Monthly Archives: November 2011

Is Anybody Home?

OR… The Ballad of H. pylori.

The guy who invented the frontal lobotomy got a Nobel Prize for figuring out a quick and inexpensive way of making people with profound mental illness much easier to handle.  In retrospect it doesn’t appear to have been such a good idea.  Today we drug people who are hard to handle into oblivion.  It’s kind of a variation on the same theme but nowhere near as messy.  Back in 2005 two researchers from Australia got the Nobel Prize for figuring out that the bacteria H. pylori caused stomach ulcers and that antibiotics would cure the whole problem.  Unfortunately, as with the frontal lobotomy, it appears that the Nobel committee may just have hit the Jackpot once again.

Research has recently shown that the stomach behaves differently after a course of antibiotics eradicates resident H. pylori.  For one, after a meal, levels of ghrelin, a hunger hormone secreted in the stomach, are supposed to fall. But in subjects without H. pylori, the amount of ghrelin in the bloodstream held steady, in essence telling the brain to keep eating.  Experimental animals given antibiotics in the same dosage as american children with “ear infections” had marked increases in body fat even though their diets remained the same. (Indeed, farmers have long given antibiotics to livestock to promote weight gain without increasing caloric intake.)  Researchers at New York University have found an inverse correlation between H. pylori infection and childhood-onset asthma, hay fever and skin allergies.  Researchers in Switzerland and Germany have reported that mice given H. pylori actually are protected against asthma.

“If some twisted genius vaporized all 10 trillion cells in your body — along with the hair, the fingernails, and other tissue they create — it would not leave empty space behind. A body-shaped cloud made of bacteria, viruses, and other former stowaways would hover briefly in the air. The cloud would outline your skin, delineate your lungs, trace your digestive tract.
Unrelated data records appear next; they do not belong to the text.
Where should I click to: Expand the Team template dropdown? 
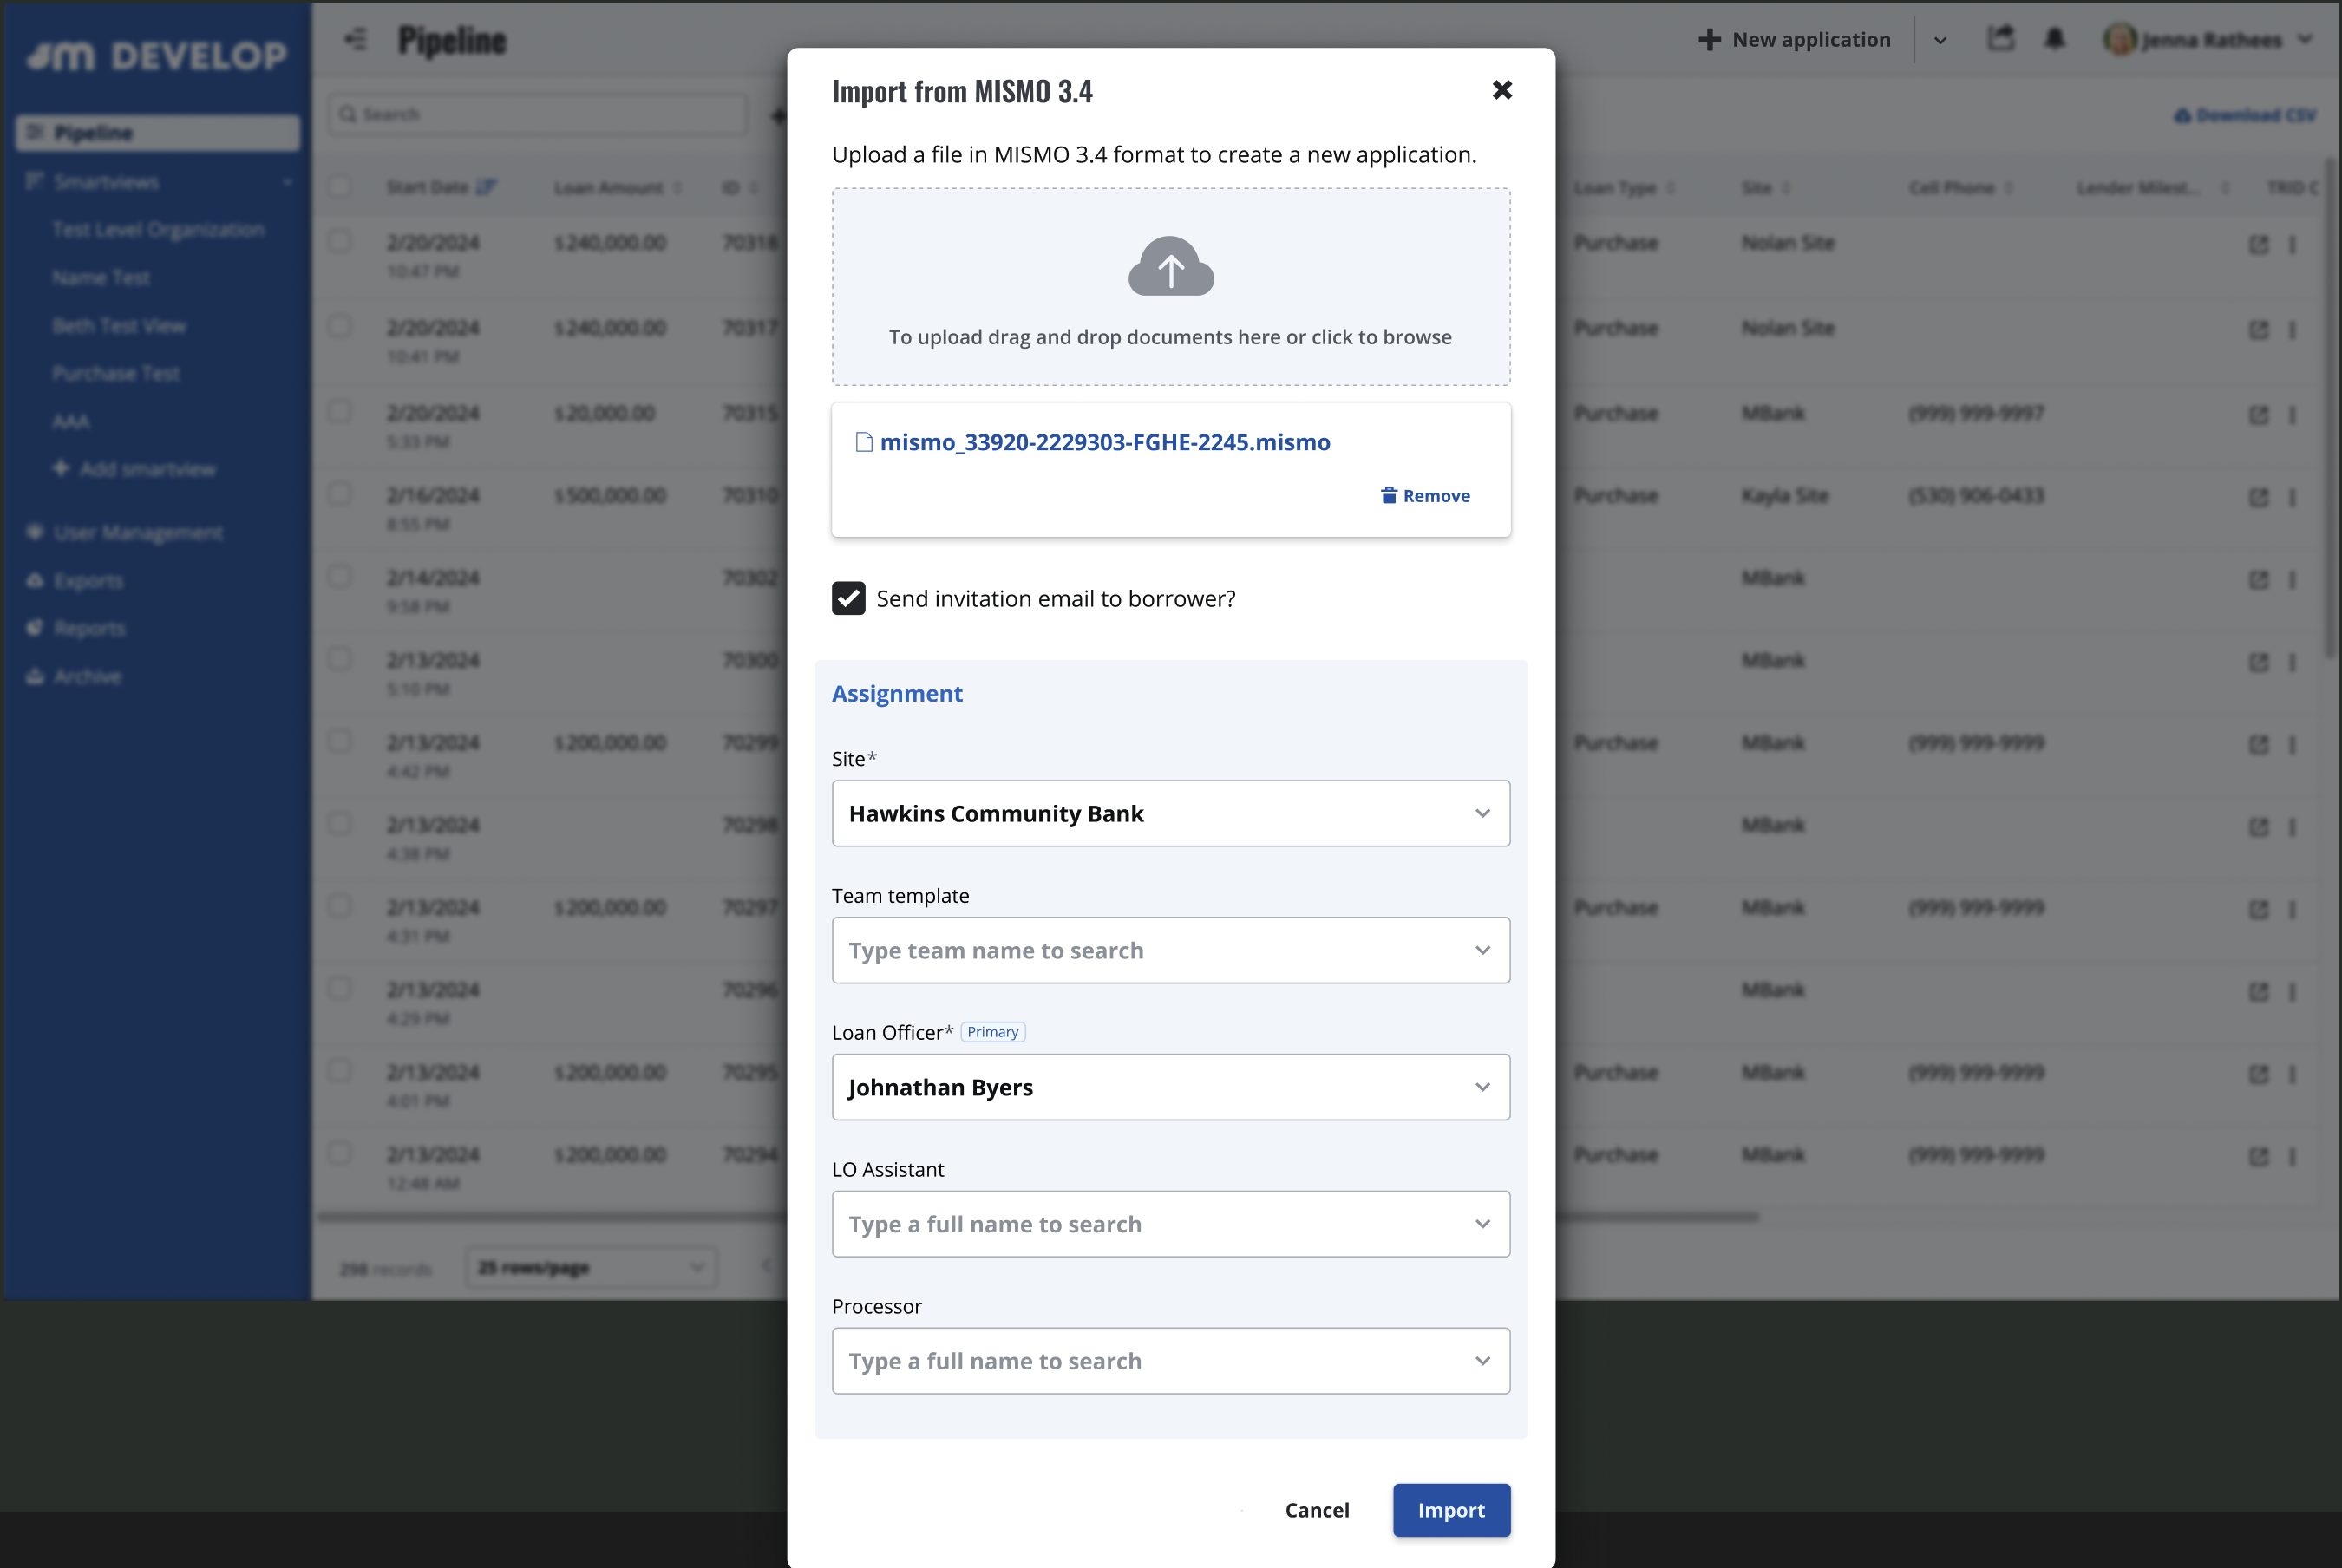[1481, 950]
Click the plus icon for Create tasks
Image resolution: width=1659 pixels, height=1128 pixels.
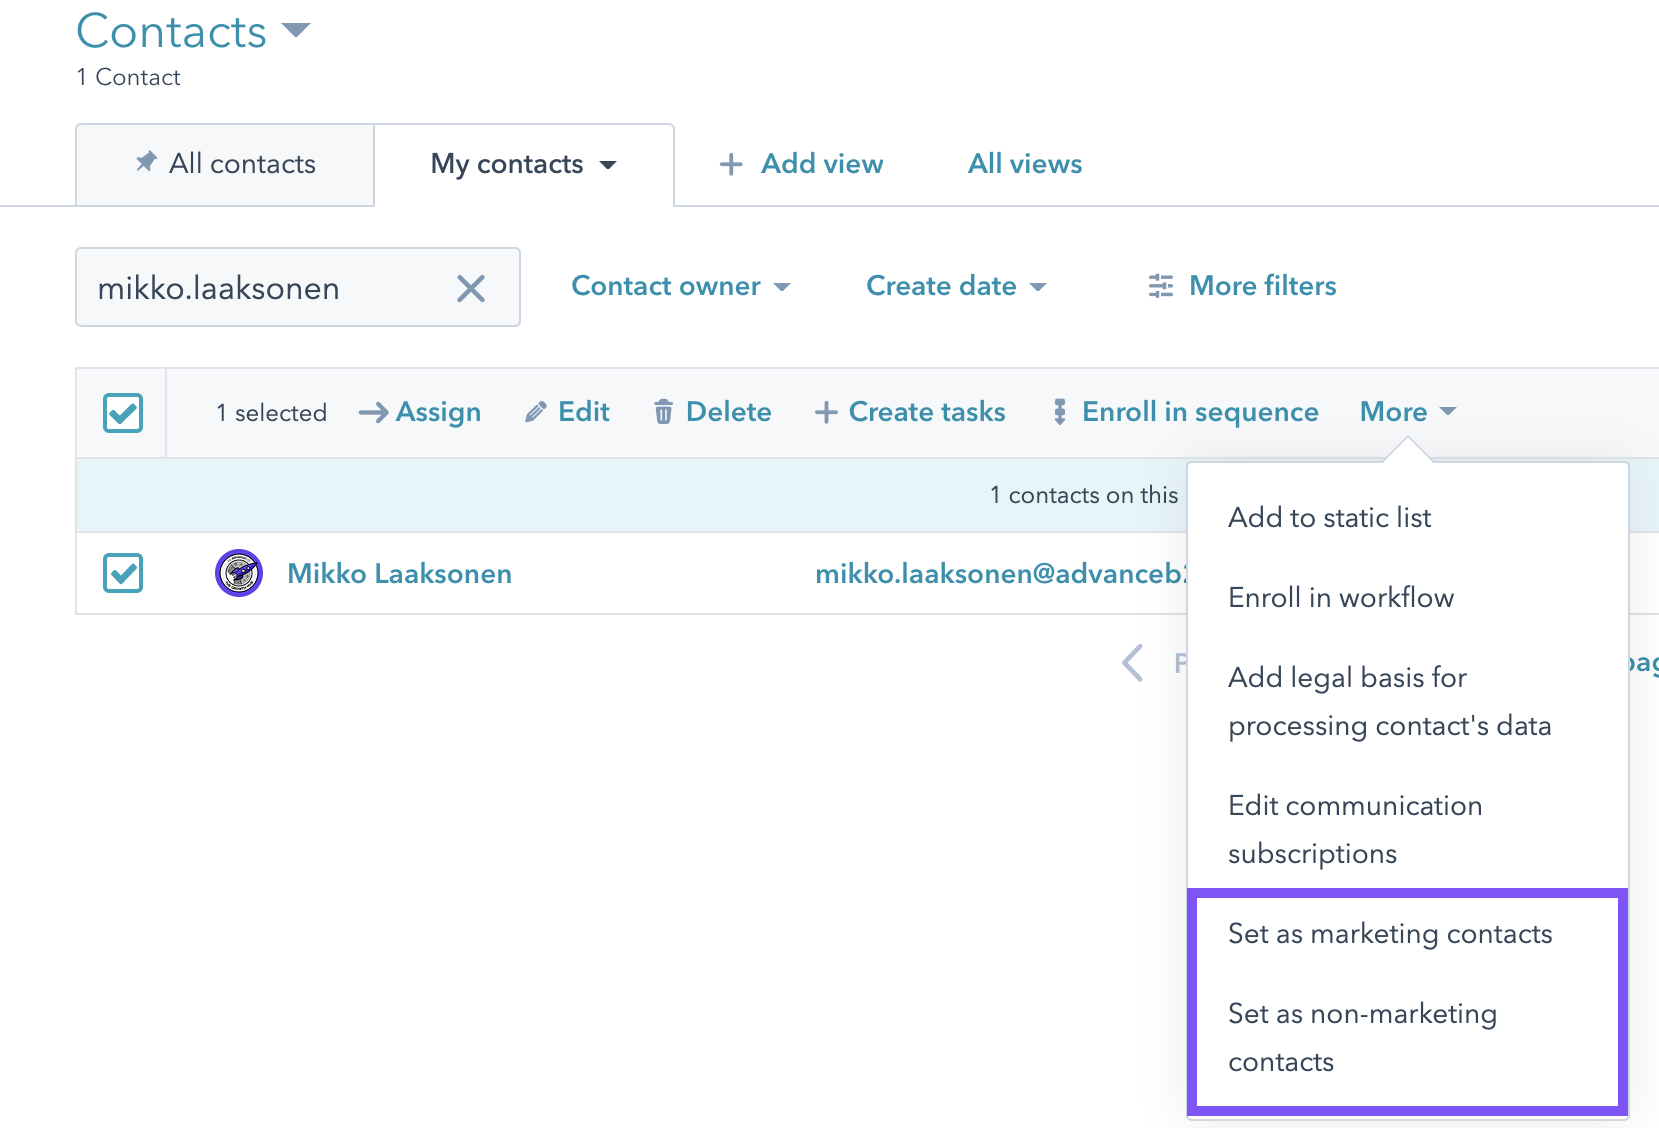[825, 412]
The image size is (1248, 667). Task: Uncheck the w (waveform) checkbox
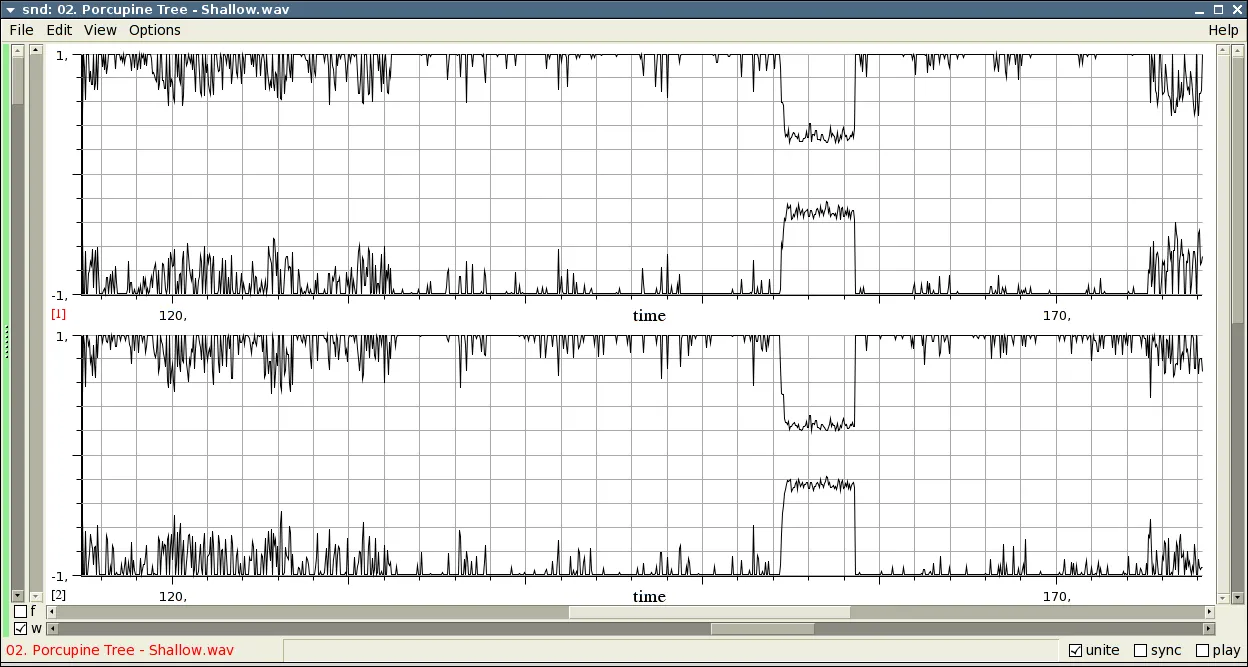coord(21,629)
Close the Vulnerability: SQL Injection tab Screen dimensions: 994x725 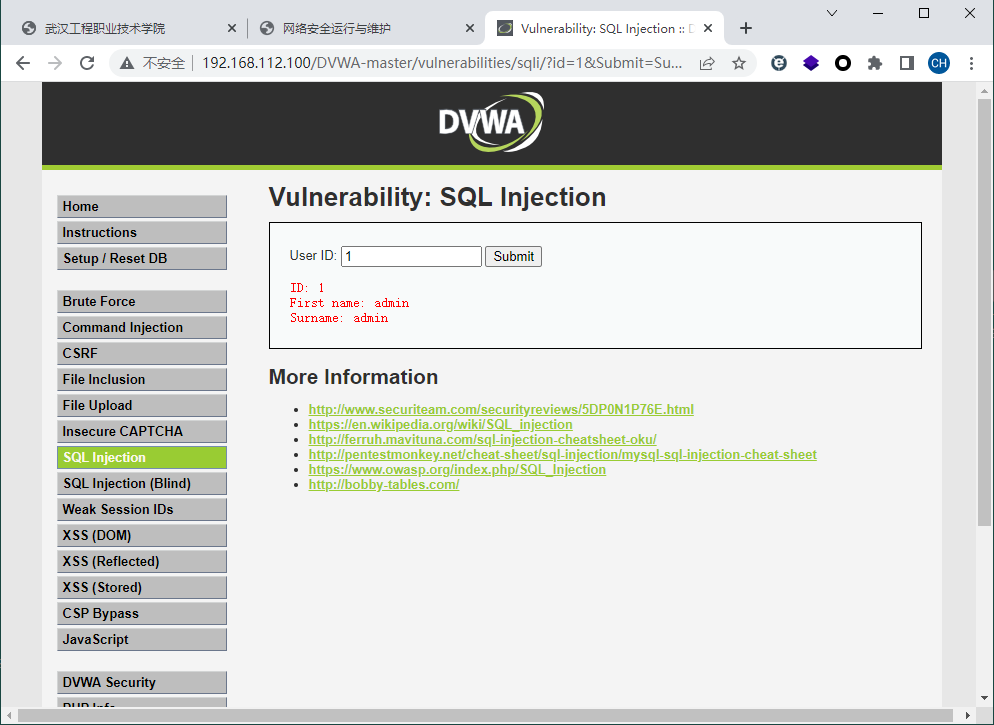711,28
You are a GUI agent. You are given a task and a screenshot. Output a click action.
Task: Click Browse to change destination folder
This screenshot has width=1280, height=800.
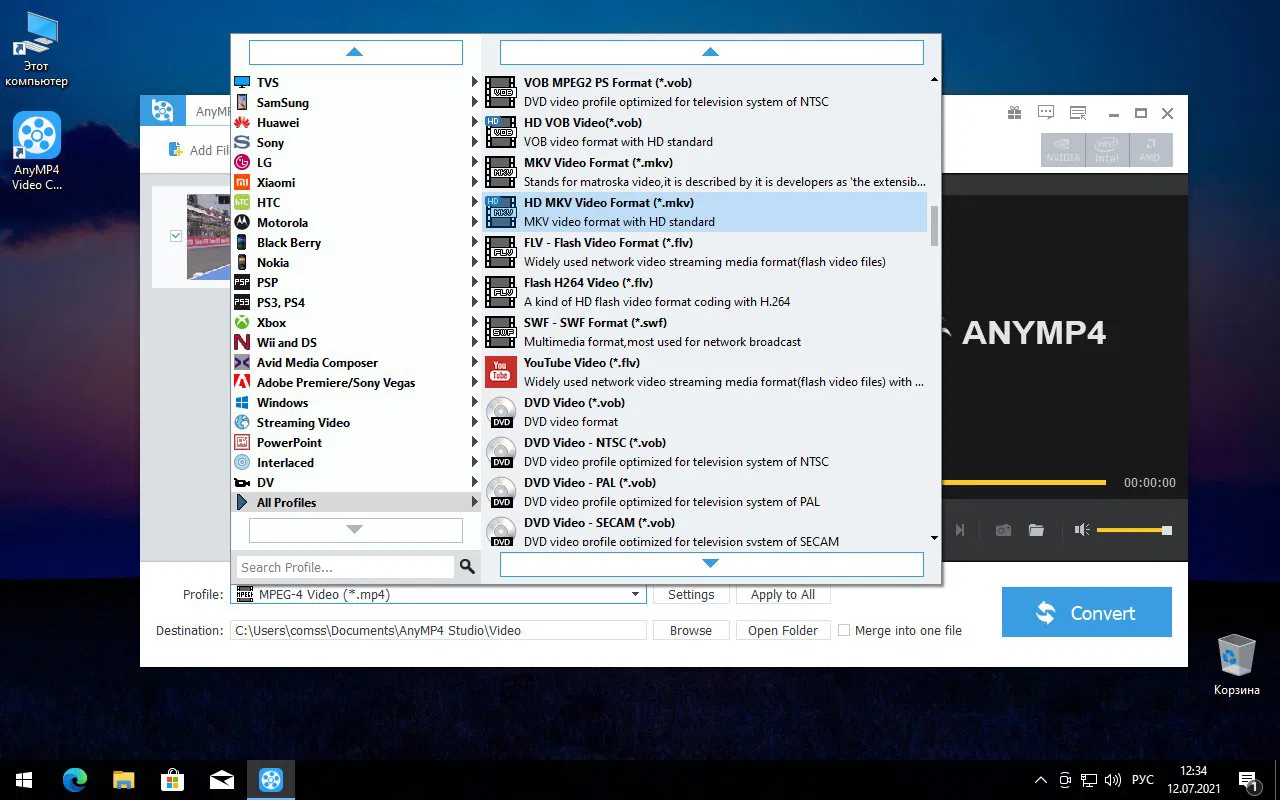tap(691, 630)
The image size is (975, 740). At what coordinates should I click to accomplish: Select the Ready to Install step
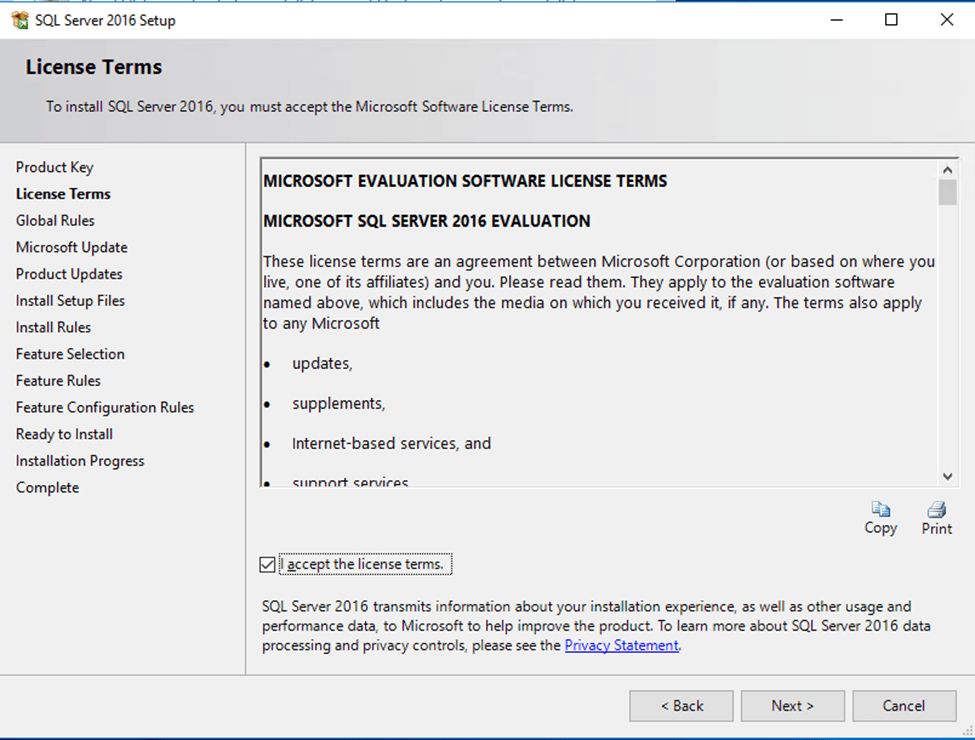(x=64, y=434)
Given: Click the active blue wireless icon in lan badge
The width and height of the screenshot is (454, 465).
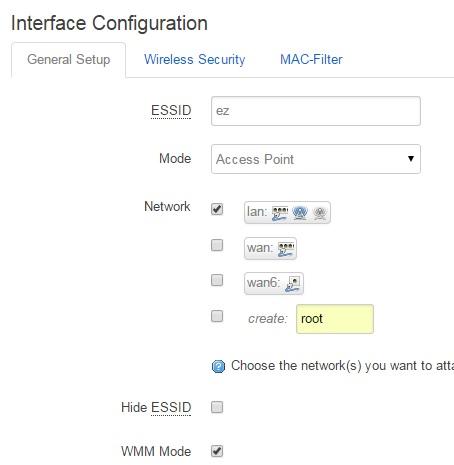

You might be gone for good, but your shadow biosphere would remain.” 

The 100 Trillion micro-organisms “Left Behind” are anything but our enemies.  Without them we could not live and, we are learning, tampering with their balance in the cavalier fashion most people are accustom to may prove to be the root cause of some of the most deadly and expensive health problems faced by our modern society.  Asthma kills more than a quarter million people every year.  Obesity, especially in children, and the myriad of other health problems obesity directly causes contribute in a big way to the unsustainable cost of our so called “modern” health care system.  Mental problems, digestive problems, cardiovascular problems, cancer….. “We’re just beginning to learn the effects our micro-biome has on us, but it’s clear that they can be profound. Certain species help digest food and synthesize vitamins; others guide the immune system.”

    George Washington died of a throat abscess.  His physicians, the finest medical minds of the day, treated him with advanced bloodletting techniques in the hope that the evil humors causing the disease could be purged from his body.   The ironic thing is this…. If  instead of using their scalpels to open blood vessels in his  arm, to let out the bad humors, they had instead asked George to “open wide” and, with the same implement, punctured the abscess in the back of his throat the Father of our Country might just have recovered and gone on to complete the construction of his garden at Mount Vernon.  George was a hell of a gardener in case you didn’t know.